- [Aim of the exercise]
Would you copy each line of the data below that has "screenshot"?

- [Recorded information]

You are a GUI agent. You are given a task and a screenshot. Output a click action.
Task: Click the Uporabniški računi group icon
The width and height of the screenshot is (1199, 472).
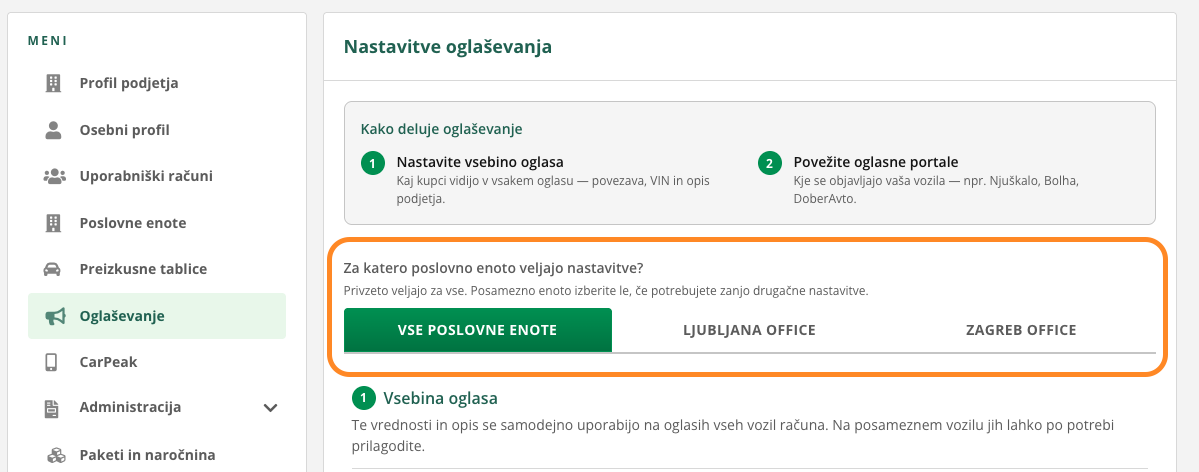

==

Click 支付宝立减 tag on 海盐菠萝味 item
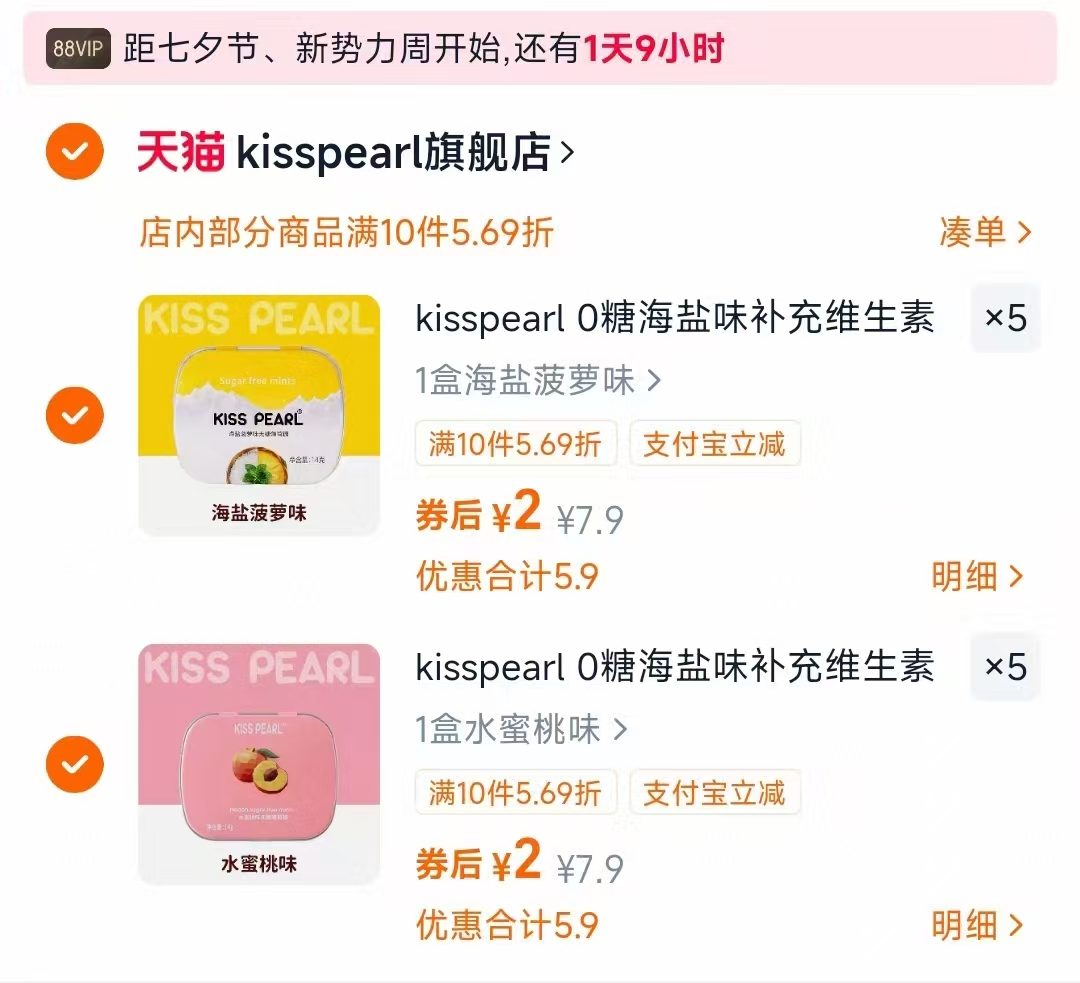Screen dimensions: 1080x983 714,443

- [Output of the exercise]
You are a GUI agent. You are given a task and a screenshot. Output a click action.
The width and height of the screenshot is (1199, 472).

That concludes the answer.